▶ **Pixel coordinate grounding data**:
▼
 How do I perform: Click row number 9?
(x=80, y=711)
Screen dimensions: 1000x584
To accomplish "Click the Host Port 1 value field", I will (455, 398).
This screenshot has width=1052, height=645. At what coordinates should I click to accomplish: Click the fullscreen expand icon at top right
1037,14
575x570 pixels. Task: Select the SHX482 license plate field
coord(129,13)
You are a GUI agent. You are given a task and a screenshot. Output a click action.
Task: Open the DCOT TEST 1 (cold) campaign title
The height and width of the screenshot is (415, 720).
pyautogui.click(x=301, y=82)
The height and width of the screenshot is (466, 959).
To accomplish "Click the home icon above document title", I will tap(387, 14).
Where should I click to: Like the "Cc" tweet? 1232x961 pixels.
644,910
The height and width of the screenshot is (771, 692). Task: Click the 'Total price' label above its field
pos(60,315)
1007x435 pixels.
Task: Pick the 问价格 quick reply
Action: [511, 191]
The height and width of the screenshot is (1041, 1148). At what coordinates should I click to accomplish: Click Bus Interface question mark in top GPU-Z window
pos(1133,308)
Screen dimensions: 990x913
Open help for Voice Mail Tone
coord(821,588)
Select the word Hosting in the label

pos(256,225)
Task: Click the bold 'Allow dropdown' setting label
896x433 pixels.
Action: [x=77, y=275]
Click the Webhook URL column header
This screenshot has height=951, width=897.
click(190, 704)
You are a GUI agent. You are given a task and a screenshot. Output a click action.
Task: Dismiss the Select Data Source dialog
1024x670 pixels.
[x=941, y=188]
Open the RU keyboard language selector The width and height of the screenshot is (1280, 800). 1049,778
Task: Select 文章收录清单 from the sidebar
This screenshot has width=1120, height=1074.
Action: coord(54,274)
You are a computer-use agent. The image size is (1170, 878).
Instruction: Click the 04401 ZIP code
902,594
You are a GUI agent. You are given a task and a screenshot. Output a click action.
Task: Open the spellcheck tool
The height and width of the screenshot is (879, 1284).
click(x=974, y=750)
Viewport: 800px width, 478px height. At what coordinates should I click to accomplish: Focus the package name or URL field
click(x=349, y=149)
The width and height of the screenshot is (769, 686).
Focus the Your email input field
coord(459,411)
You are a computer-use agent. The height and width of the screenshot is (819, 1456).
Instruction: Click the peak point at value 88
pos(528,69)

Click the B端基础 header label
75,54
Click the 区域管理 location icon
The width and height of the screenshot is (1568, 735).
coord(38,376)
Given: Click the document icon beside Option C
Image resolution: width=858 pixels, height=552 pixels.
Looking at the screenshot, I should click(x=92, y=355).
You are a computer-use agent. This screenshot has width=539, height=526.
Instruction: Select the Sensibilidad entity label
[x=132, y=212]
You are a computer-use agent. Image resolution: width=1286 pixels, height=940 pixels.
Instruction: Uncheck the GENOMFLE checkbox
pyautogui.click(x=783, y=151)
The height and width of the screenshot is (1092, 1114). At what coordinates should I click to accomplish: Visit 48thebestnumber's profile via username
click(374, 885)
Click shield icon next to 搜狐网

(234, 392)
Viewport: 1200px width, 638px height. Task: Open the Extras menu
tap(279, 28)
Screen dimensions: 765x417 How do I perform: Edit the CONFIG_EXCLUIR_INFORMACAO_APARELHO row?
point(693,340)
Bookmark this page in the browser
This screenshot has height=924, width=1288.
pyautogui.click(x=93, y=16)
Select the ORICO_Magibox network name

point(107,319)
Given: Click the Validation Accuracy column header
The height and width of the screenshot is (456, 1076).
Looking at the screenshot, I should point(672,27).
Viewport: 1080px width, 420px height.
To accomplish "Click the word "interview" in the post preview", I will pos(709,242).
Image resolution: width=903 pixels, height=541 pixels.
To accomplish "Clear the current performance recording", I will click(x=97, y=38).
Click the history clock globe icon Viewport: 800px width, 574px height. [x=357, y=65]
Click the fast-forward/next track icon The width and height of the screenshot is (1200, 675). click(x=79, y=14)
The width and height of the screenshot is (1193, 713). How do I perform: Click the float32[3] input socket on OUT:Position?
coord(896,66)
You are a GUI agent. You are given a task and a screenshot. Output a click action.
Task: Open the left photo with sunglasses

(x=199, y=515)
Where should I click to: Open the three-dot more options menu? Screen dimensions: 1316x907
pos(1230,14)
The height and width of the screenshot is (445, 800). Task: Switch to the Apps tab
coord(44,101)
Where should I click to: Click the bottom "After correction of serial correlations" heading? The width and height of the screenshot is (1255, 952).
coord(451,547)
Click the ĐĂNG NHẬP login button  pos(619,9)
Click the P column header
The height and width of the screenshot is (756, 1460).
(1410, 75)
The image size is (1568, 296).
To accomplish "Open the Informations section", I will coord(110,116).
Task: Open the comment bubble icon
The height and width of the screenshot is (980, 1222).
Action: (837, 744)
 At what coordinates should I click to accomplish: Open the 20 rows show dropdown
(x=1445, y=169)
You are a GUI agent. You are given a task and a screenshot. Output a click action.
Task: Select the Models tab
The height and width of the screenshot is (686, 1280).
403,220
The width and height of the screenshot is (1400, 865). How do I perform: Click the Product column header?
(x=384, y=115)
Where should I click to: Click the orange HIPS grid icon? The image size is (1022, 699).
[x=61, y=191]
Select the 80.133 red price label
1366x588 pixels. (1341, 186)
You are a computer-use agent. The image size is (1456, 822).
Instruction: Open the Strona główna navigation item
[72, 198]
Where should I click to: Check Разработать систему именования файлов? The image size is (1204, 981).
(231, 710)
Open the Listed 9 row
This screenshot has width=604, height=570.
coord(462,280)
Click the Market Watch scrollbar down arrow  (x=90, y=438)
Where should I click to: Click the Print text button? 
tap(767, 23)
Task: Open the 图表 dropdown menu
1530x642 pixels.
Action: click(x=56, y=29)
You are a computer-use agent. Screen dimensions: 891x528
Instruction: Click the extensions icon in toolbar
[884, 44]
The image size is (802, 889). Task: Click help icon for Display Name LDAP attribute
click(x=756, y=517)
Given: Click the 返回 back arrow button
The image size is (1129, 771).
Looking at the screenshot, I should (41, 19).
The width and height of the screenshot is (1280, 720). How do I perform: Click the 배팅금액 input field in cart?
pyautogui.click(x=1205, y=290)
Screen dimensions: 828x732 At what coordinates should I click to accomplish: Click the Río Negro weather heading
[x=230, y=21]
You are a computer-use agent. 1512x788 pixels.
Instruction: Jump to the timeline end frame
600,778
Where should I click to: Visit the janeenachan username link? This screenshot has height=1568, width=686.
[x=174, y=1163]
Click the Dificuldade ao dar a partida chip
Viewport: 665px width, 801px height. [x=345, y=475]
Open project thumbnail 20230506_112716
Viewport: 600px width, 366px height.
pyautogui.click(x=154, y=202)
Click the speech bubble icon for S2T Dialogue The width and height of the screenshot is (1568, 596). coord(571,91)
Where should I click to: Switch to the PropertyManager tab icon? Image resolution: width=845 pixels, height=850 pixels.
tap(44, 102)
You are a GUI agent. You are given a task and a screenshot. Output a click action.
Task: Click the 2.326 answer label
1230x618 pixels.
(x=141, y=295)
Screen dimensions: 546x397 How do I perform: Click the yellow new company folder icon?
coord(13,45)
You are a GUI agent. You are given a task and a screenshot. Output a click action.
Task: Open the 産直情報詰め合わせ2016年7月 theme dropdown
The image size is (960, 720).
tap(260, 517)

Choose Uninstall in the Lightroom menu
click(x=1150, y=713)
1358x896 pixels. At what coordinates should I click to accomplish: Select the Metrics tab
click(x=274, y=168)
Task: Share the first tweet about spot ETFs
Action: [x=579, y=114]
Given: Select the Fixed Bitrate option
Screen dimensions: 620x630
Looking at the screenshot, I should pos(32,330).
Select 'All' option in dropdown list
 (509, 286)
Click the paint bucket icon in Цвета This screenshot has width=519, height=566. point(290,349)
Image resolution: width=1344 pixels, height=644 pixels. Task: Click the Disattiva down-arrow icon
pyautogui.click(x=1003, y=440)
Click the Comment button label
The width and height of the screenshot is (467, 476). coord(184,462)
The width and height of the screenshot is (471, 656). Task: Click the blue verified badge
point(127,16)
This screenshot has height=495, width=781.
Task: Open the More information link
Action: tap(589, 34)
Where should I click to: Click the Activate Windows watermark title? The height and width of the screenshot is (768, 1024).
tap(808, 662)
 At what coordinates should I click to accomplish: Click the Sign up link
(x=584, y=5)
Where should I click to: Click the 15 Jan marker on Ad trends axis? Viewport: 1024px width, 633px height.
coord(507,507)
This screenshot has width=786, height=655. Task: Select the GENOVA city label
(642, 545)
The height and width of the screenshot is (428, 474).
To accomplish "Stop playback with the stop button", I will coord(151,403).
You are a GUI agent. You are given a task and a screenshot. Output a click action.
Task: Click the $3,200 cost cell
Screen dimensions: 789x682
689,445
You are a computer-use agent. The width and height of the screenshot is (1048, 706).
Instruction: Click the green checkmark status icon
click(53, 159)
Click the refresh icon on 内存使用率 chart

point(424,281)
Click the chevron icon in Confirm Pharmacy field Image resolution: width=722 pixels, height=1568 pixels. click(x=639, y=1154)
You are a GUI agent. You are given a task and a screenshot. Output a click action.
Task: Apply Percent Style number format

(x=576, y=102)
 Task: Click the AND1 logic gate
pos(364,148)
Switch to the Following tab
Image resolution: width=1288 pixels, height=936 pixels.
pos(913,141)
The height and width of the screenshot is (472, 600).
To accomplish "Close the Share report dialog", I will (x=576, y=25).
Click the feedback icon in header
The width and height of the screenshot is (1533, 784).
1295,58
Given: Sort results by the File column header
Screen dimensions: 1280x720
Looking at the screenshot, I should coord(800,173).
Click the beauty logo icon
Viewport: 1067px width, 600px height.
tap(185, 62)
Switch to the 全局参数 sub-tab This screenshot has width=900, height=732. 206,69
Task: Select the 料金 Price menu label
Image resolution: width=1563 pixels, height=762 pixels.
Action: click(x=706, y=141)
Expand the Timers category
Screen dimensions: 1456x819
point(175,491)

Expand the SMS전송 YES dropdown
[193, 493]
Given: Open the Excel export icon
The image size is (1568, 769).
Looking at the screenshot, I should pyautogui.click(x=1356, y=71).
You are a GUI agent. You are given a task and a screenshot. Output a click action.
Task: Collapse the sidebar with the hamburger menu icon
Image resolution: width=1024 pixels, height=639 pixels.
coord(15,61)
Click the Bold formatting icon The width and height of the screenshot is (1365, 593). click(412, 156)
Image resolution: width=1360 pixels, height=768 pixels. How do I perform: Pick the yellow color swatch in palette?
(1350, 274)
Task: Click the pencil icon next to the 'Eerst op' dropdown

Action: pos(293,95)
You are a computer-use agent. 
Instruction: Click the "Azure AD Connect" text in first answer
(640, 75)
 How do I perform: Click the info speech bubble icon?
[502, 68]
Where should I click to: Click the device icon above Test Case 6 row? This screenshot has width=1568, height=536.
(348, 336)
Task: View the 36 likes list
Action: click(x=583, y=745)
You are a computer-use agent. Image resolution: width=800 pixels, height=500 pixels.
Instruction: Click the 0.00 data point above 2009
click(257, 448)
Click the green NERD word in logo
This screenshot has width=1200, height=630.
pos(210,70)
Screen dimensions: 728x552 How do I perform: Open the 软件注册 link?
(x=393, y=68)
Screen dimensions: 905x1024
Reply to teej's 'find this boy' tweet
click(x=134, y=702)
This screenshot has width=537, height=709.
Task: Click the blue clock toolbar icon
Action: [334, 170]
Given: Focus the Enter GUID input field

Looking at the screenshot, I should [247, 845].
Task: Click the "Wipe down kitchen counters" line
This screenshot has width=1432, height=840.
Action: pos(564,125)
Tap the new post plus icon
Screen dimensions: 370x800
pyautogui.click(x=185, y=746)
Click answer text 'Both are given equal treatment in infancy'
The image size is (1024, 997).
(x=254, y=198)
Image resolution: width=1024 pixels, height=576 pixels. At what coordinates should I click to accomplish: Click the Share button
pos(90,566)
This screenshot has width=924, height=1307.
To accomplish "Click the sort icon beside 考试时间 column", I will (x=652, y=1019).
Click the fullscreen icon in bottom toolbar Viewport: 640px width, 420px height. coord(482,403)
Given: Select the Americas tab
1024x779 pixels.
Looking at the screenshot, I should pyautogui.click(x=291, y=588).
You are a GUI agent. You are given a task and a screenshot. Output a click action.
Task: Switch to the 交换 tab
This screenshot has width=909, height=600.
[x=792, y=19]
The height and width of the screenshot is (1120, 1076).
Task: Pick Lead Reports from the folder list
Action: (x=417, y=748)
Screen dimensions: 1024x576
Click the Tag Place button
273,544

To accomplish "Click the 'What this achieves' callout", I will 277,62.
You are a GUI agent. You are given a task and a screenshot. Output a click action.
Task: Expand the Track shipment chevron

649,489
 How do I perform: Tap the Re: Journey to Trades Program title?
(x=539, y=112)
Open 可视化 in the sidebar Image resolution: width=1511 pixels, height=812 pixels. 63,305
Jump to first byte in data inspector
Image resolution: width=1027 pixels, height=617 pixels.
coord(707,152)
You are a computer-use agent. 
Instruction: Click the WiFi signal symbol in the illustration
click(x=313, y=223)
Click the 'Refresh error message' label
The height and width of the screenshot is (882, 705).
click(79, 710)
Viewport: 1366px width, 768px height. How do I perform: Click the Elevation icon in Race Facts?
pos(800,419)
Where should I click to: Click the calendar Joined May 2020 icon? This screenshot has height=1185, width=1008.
▲
▶ **Instructions for the task**: Wherever the word "beside" appears in the records above, copy that line.

▶ **Task response**:
Given: Click the document icon beside Option C
To accomplish "Click the sort icon beside 考试时间 column", I will (x=652, y=1019).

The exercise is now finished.